At the outset of the process, coachees complete a self-assessment questionnaire, then jointly agree goals with their coach, define priorities and discuss current management routines and issues. This is followed by the setting of clear action points and their practical implementation. The coach will support this with practice sessions in the field and identify improvement potential as well as strengths.
Developing leadership competencies
Coaching is one way of building and developing leadership competencies. Which leadership competencies are critical to move the organisation forward will be governed by the cultural maturity of the company. In his book The Inner Game, Tim Gallwey created an equation that highlights the internal obstacles people face such as fear, self-doubt, lapses in focus and limiting concepts of assumptions. The Inner Game equation, Performance = Potential minus Interference, offers a solution to overcoming these hindrances that prevent individuals or teams from accessing their full potential. This equation can be extended to organisations.
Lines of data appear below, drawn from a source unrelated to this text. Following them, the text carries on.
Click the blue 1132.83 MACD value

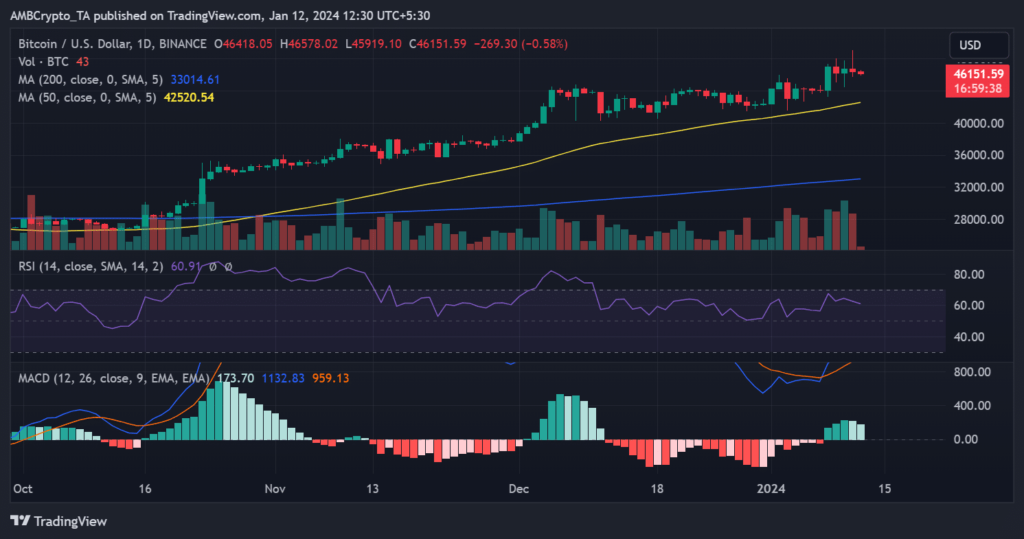282,379
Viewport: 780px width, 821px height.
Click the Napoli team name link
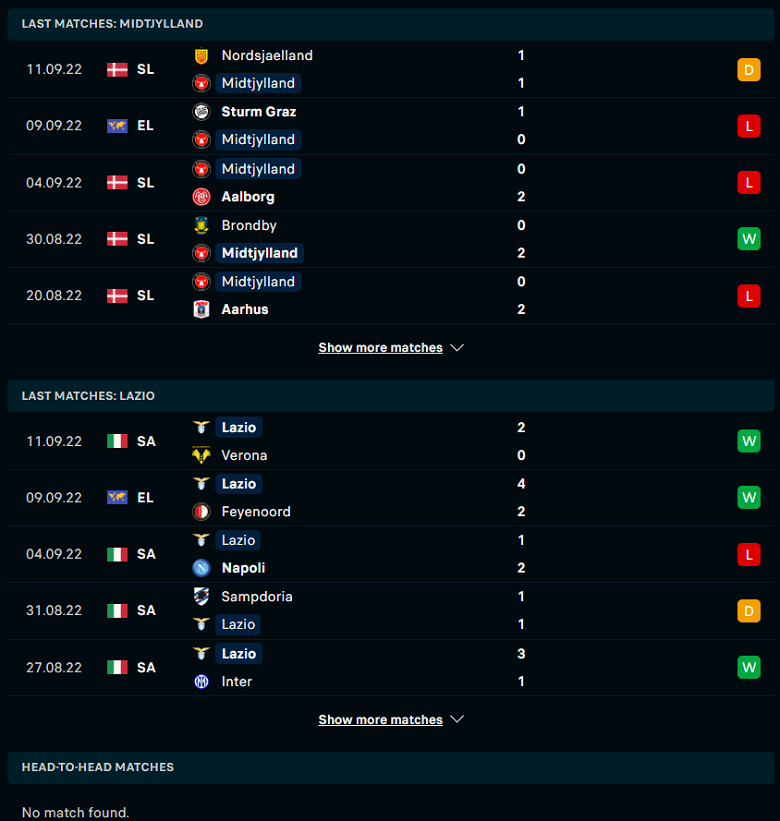coord(243,568)
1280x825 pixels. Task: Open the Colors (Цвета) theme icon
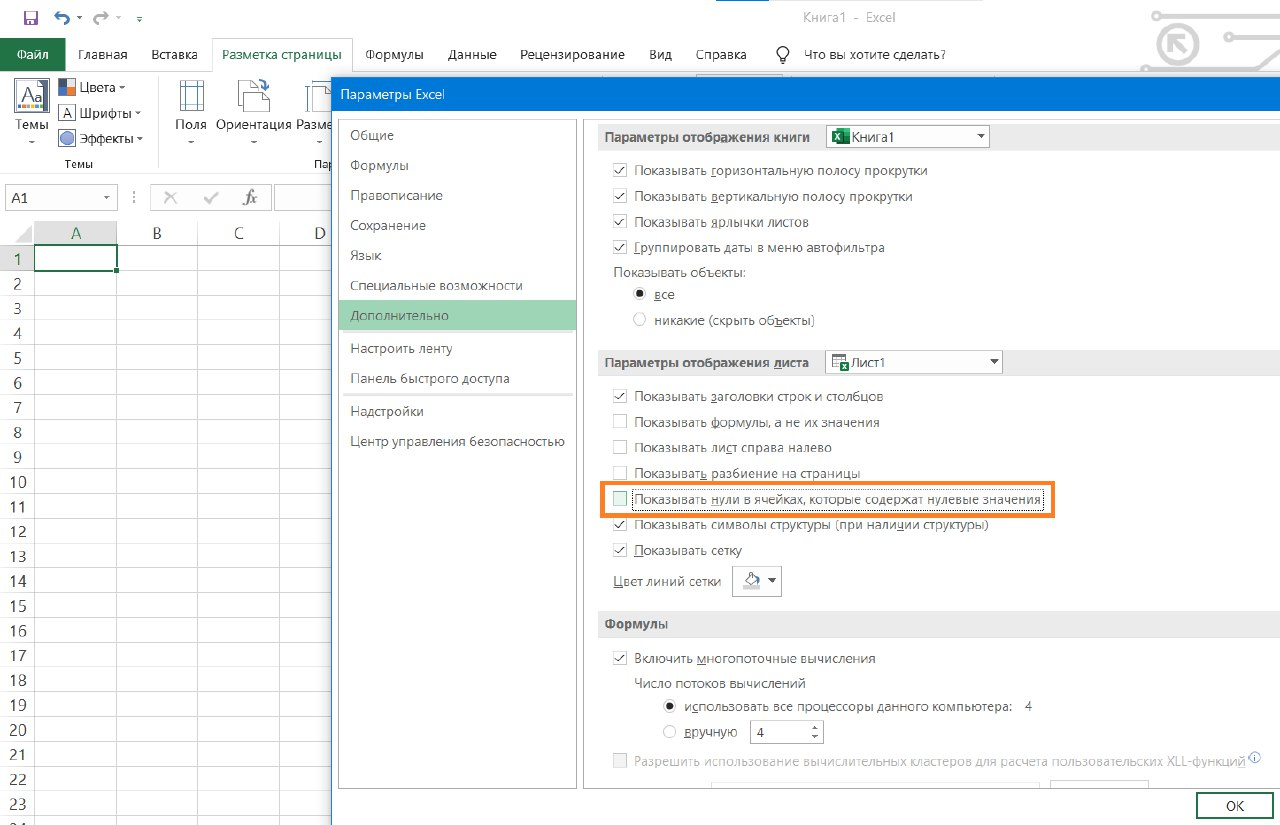pos(68,87)
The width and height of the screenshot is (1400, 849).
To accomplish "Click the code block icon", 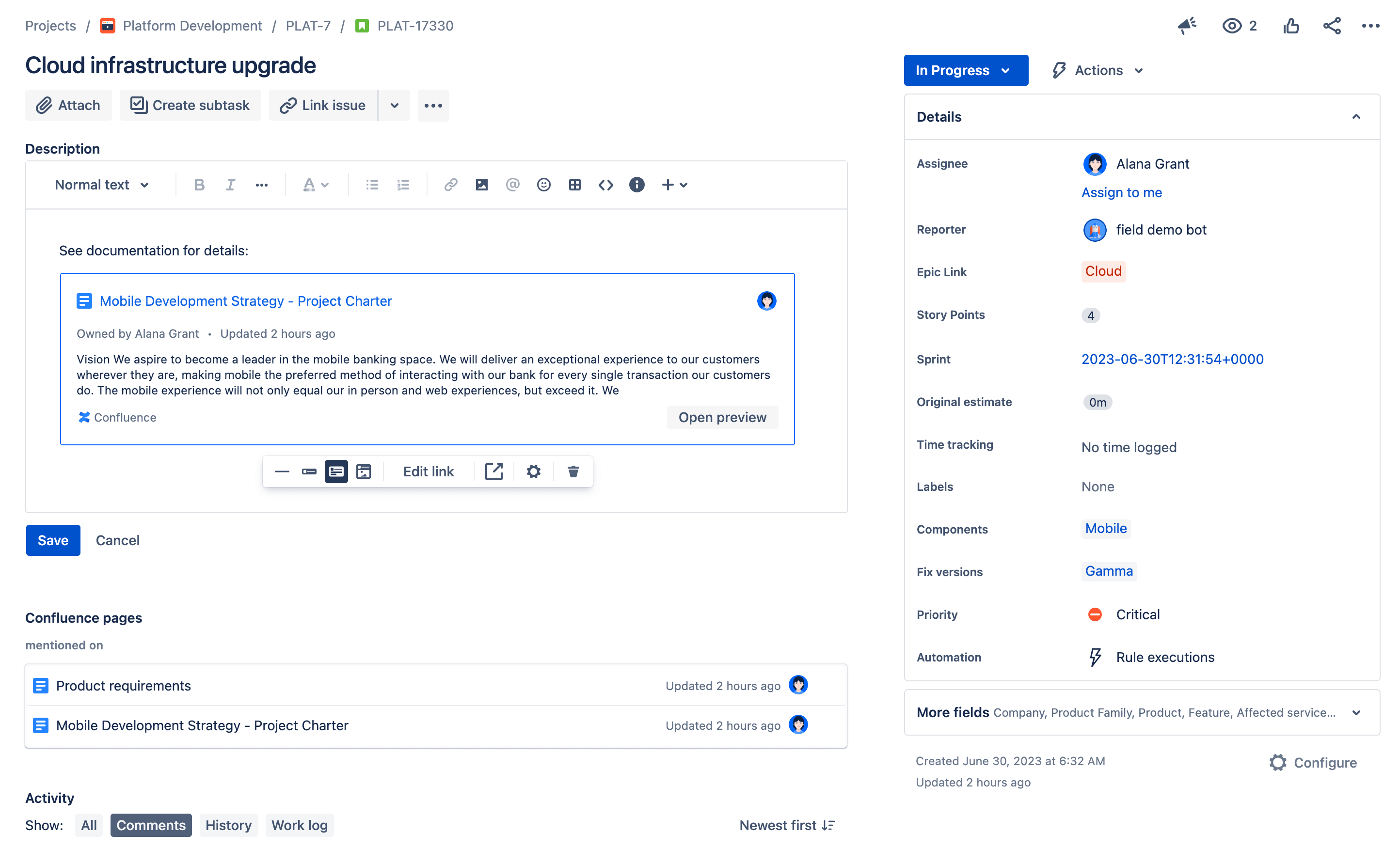I will pos(606,185).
Interference in the form of a traditional management style prevalent in organisations where employees depend on strict rules and regulations to keep them on track can act as a performance inhibitor, whereas performance is likely to increase when employees are given the opportunity to develop their potential fully through greater intrinsic motivation that makes them willingly take accountability for their actions and decisions.
As John Whitmore writes in Coaching for Performance, “by enabling an interdependent culture, organizations can tap into the potential of every employee and change the very relationship between employees and organizations. This is the very cutting edge of coaching and organizational development.”
We have developed a Safety Management Competencies Model which aligns key leadership competencies with different stages of cultural maturity. Depending on the cultural maturity of a company, coaching can help to develop the competencies required to take the organisation to the next level.
For companies that want to go beyond providing individuals with a skill set that allows them to understand and execute corporate goals and also want to enable them to develop additional competencies, coaching is the answer. The dss+ coaching approach provides business leaders with a sounding board and an advisor who can help to develop and strengthen the capabilities that are vital for effective leadership when transforming the culture in an organisation. “Coaching helps people to help themselves,” is how one of the dss+ customers once summed it up. “There is no instructor, just someone who supports you in finding your own solutions.” That is what makes coaching not only effective, but sustainable in the long term.
- John Whitmore, Coaching for Performance, 5th edition, p. 23
- Smither, J.W., London, M., Flautt, R. et al. (2006). Can working with an executive coach improve multisource feedback ratings over time? A quasi-experimental field study. Personnel Psychology, 56, 23–44.
- Theeboom, T., Beersma, B., van Vianen, A.E.M. (2013). Does coaching work? A meta-analysis on the effects of coaching on individual level outcomes in an organizational context. The Journal of Positive Psychology, 9, 1-18
- Jones, R.J., Woods, S.A. & Guillaume, Y. (2014, January). A meta-analysis of the effectiveness of executive coaching at improving work-based performance and moderators of coaching effectiveness. Paper presented at the British Psychological Society Division of Occupational Psychology Annual Conference, Brighton.